Stored items:

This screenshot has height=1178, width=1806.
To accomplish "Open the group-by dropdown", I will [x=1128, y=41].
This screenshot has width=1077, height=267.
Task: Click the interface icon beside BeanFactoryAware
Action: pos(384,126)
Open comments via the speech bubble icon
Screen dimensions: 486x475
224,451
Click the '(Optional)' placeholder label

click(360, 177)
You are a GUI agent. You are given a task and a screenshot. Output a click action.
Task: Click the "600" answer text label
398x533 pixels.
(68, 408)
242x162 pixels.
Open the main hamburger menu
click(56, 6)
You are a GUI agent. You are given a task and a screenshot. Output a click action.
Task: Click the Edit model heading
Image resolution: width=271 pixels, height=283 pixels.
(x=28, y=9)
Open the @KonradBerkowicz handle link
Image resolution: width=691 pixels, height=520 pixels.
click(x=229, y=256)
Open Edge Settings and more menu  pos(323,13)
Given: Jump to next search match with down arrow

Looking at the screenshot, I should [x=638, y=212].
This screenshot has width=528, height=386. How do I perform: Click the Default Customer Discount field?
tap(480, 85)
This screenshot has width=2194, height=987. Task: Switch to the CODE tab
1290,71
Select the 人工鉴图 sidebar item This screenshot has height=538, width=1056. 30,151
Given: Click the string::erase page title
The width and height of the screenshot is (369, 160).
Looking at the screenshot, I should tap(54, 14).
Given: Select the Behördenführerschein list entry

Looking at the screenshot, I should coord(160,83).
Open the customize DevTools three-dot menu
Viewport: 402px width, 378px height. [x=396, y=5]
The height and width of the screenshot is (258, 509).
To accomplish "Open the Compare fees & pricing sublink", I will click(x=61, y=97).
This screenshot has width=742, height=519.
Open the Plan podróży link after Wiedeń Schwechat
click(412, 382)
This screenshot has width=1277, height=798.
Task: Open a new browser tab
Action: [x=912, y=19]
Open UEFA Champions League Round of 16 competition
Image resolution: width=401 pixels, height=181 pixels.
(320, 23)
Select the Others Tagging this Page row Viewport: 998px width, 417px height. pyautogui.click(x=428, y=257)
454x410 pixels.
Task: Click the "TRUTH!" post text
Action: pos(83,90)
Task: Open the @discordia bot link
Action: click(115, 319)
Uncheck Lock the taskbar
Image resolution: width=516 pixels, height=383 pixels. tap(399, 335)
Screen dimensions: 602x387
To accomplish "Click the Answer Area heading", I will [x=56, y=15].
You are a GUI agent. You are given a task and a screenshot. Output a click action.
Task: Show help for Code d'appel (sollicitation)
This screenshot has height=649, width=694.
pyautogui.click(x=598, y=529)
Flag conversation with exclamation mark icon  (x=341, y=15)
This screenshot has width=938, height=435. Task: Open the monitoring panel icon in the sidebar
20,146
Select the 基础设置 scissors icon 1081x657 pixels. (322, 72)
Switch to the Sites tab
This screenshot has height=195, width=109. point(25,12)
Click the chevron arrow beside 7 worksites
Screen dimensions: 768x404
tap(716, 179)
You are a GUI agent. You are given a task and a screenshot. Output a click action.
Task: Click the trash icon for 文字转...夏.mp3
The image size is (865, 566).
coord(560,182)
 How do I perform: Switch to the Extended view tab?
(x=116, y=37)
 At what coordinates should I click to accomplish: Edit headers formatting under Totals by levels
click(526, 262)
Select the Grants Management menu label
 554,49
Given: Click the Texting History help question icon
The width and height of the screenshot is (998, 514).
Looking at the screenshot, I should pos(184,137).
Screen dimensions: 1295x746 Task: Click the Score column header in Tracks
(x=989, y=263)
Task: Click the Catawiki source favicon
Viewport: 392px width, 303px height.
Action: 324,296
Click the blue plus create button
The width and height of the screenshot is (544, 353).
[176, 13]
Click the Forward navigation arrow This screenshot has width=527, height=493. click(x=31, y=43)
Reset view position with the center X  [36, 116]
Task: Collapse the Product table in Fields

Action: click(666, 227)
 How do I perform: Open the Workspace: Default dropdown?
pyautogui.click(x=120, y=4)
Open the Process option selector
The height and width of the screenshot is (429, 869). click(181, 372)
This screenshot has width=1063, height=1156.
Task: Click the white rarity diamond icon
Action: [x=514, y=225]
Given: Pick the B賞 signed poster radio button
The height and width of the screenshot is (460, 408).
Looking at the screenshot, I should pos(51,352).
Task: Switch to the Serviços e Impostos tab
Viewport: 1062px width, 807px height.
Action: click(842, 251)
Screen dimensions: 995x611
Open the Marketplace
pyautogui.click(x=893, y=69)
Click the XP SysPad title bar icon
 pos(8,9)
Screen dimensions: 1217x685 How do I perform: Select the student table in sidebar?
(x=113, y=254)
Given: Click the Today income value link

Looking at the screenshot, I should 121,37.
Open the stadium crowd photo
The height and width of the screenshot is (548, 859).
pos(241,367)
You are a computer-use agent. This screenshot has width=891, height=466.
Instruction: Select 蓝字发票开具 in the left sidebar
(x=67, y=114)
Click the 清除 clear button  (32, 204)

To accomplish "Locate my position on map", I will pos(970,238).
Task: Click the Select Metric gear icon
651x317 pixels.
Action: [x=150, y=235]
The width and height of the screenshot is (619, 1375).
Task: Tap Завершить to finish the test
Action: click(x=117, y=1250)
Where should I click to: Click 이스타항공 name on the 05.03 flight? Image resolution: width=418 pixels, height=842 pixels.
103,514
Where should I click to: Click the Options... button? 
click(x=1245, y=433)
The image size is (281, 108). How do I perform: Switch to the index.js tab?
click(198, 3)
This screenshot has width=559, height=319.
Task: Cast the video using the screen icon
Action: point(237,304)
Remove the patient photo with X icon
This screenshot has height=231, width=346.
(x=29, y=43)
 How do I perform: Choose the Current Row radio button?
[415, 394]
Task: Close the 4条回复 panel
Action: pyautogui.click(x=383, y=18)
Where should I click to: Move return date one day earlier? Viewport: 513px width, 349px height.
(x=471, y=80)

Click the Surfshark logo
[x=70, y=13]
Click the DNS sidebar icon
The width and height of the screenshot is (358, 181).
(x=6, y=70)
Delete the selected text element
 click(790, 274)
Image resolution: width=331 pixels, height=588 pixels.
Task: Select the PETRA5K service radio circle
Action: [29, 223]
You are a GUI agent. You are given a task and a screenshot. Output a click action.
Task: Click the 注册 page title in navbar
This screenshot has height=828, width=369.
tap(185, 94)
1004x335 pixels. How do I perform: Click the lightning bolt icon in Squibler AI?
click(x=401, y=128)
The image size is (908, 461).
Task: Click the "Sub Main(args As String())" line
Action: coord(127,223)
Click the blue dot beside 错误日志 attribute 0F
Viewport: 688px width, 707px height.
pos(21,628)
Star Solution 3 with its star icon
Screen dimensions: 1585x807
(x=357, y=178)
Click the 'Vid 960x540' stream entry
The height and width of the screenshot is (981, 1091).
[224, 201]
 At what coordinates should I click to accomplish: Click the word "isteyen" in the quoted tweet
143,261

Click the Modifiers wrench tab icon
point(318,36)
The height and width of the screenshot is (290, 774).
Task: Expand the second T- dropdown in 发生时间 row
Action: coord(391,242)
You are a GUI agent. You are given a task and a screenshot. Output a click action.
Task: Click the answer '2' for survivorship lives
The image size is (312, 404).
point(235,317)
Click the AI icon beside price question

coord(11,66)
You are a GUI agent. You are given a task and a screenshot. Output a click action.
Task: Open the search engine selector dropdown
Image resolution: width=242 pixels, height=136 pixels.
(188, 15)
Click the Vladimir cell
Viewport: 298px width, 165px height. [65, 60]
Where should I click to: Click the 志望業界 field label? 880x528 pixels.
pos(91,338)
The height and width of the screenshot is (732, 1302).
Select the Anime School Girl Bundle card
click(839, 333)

YOUR TASK — Every line of the data above should be reproduced word for word.

RESPONSE BELOW —
This screenshot has height=1178, width=1806.
To accomplish "Open the group-by dropdown", I will [x=1128, y=41].
This screenshot has width=1077, height=267.
Task: Click the interface icon beside BeanFactoryAware
Action: pos(384,126)
Open comments via the speech bubble icon
Screen dimensions: 486x475
224,451
Click the '(Optional)' placeholder label

click(360, 177)
You are a GUI agent. You are given a task and a screenshot. Output a click action.
Task: Click the "600" answer text label
398x533 pixels.
(68, 408)
242x162 pixels.
Open the main hamburger menu
click(56, 6)
You are a GUI agent. You are given a task and a screenshot. Output a click action.
Task: Click the Edit model heading
Image resolution: width=271 pixels, height=283 pixels.
(x=28, y=9)
Open the @KonradBerkowicz handle link
Image resolution: width=691 pixels, height=520 pixels.
click(x=229, y=256)
Open Edge Settings and more menu  pos(323,13)
Given: Jump to next search match with down arrow

Looking at the screenshot, I should [x=638, y=212].
This screenshot has width=528, height=386. How do I perform: Click the Default Customer Discount field?
tap(480, 85)
This screenshot has width=2194, height=987. Task: Switch to the CODE tab
1290,71
Select the 人工鉴图 sidebar item This screenshot has height=538, width=1056. 30,151
Given: Click the string::erase page title
The width and height of the screenshot is (369, 160).
Looking at the screenshot, I should tap(54, 14).
Given: Select the Behördenführerschein list entry

Looking at the screenshot, I should coord(160,83).
Open the customize DevTools three-dot menu
Viewport: 402px width, 378px height. [x=396, y=5]
The height and width of the screenshot is (258, 509).
To accomplish "Open the Compare fees & pricing sublink", I will click(x=61, y=97).
This screenshot has width=742, height=519.
Open the Plan podróży link after Wiedeń Schwechat
click(412, 382)
This screenshot has width=1277, height=798.
Task: Open a new browser tab
Action: [x=912, y=19]
Open UEFA Champions League Round of 16 competition
Image resolution: width=401 pixels, height=181 pixels.
(320, 23)
Select the Others Tagging this Page row Viewport: 998px width, 417px height. pyautogui.click(x=428, y=257)
454x410 pixels.
Task: Click the "TRUTH!" post text
Action: pos(83,90)
Task: Open the @discordia bot link
Action: click(115, 319)
Uncheck Lock the taskbar
Image resolution: width=516 pixels, height=383 pixels. tap(399, 335)
Screen dimensions: 602x387
To accomplish "Click the Answer Area heading", I will [x=56, y=15].
You are a GUI agent. You are given a task and a screenshot. Output a click action.
Task: Show help for Code d'appel (sollicitation)
This screenshot has height=649, width=694.
pyautogui.click(x=598, y=529)
Flag conversation with exclamation mark icon  (x=341, y=15)
This screenshot has width=938, height=435. Task: Open the monitoring panel icon in the sidebar
20,146
Select the 基础设置 scissors icon 1081x657 pixels. (322, 72)
Switch to the Sites tab
This screenshot has height=195, width=109. point(25,12)
Click the chevron arrow beside 7 worksites
Screen dimensions: 768x404
tap(716, 179)
You are a GUI agent. You are given a task and a screenshot. Output a click action.
Task: Click the trash icon for 文字转...夏.mp3
The image size is (865, 566).
coord(560,182)
 How do I perform: Switch to the Extended view tab?
(x=116, y=37)
 At what coordinates should I click to accomplish: Edit headers formatting under Totals by levels
click(526, 262)
Select the Grants Management menu label
 554,49
Given: Click the Texting History help question icon
The width and height of the screenshot is (998, 514).
Looking at the screenshot, I should pos(184,137).
Screen dimensions: 1295x746 Task: Click the Score column header in Tracks
(x=989, y=263)
Task: Click the Catawiki source favicon
Viewport: 392px width, 303px height.
Action: 324,296
Click the blue plus create button
The width and height of the screenshot is (544, 353).
[176, 13]
Click the Forward navigation arrow This screenshot has width=527, height=493. click(x=31, y=43)
Reset view position with the center X  [36, 116]
Task: Collapse the Product table in Fields

Action: click(666, 227)
 How do I perform: Open the Workspace: Default dropdown?
pyautogui.click(x=120, y=4)
Open the Process option selector
The height and width of the screenshot is (429, 869). click(181, 372)
This screenshot has width=1063, height=1156.
Task: Click the white rarity diamond icon
Action: [x=514, y=225]
Given: Pick the B賞 signed poster radio button
The height and width of the screenshot is (460, 408).
Looking at the screenshot, I should pos(51,352).
Task: Switch to the Serviços e Impostos tab
Viewport: 1062px width, 807px height.
Action: click(842, 251)
Screen dimensions: 995x611
Open the Marketplace
pyautogui.click(x=893, y=69)
Click the XP SysPad title bar icon
 pos(8,9)
Screen dimensions: 1217x685 How do I perform: Select the student table in sidebar?
(x=113, y=254)
Given: Click the Today income value link

Looking at the screenshot, I should 121,37.
Open the stadium crowd photo
The height and width of the screenshot is (548, 859).
pos(241,367)
You are a computer-use agent. This screenshot has width=891, height=466.
Instruction: Select 蓝字发票开具 in the left sidebar
(x=67, y=114)
Click the 清除 clear button  (32, 204)

To accomplish "Locate my position on map", I will pos(970,238).
Task: Click the Select Metric gear icon
651x317 pixels.
Action: [x=150, y=235]
The width and height of the screenshot is (619, 1375).
Task: Tap Завершить to finish the test
Action: click(x=117, y=1250)
Where should I click to: Click 이스타항공 name on the 05.03 flight? Image resolution: width=418 pixels, height=842 pixels.
103,514
Where should I click to: Click the Options... button? 
click(x=1245, y=433)
The image size is (281, 108). How do I perform: Switch to the index.js tab?
click(198, 3)
This screenshot has width=559, height=319.
Task: Cast the video using the screen icon
Action: point(237,304)
Remove the patient photo with X icon
This screenshot has height=231, width=346.
(x=29, y=43)
 How do I perform: Choose the Current Row radio button?
[415, 394]
Task: Close the 4条回复 panel
Action: pyautogui.click(x=383, y=18)
Where should I click to: Move return date one day earlier? Viewport: 513px width, 349px height.
(x=471, y=80)

Click the Surfshark logo
[x=70, y=13]
Click the DNS sidebar icon
The width and height of the screenshot is (358, 181).
(x=6, y=70)
Delete the selected text element
 click(790, 274)
Image resolution: width=331 pixels, height=588 pixels.
Task: Select the PETRA5K service radio circle
Action: [29, 223]
You are a GUI agent. You are given a task and a screenshot. Output a click action.
Task: Click the 注册 page title in navbar
This screenshot has height=828, width=369.
tap(185, 94)
1004x335 pixels. How do I perform: Click the lightning bolt icon in Squibler AI?
click(x=401, y=128)
The image size is (908, 461).
Task: Click the "Sub Main(args As String())" line
Action: coord(127,223)
Click the blue dot beside 错误日志 attribute 0F
Viewport: 688px width, 707px height.
pos(21,628)
Star Solution 3 with its star icon
Screen dimensions: 1585x807
(x=357, y=178)
Click the 'Vid 960x540' stream entry
The height and width of the screenshot is (981, 1091).
[224, 201]
 At what coordinates should I click to accomplish: Click the word "isteyen" in the quoted tweet
143,261

Click the Modifiers wrench tab icon
point(318,36)
The height and width of the screenshot is (290, 774).
Task: Expand the second T- dropdown in 发生时间 row
Action: coord(391,242)
You are a GUI agent. You are given a task and a screenshot. Output a click action.
Task: Click the answer '2' for survivorship lives
The image size is (312, 404).
point(235,317)
Click the AI icon beside price question

coord(11,66)
You are a GUI agent. You are given a task and a screenshot. Output a click action.
Task: Open the search engine selector dropdown
Image resolution: width=242 pixels, height=136 pixels.
(188, 15)
Click the Vladimir cell
Viewport: 298px width, 165px height. [65, 60]
Where should I click to: Click the 志望業界 field label? 880x528 pixels.
pos(91,338)
The height and width of the screenshot is (732, 1302).
Select the Anime School Girl Bundle card
click(839, 333)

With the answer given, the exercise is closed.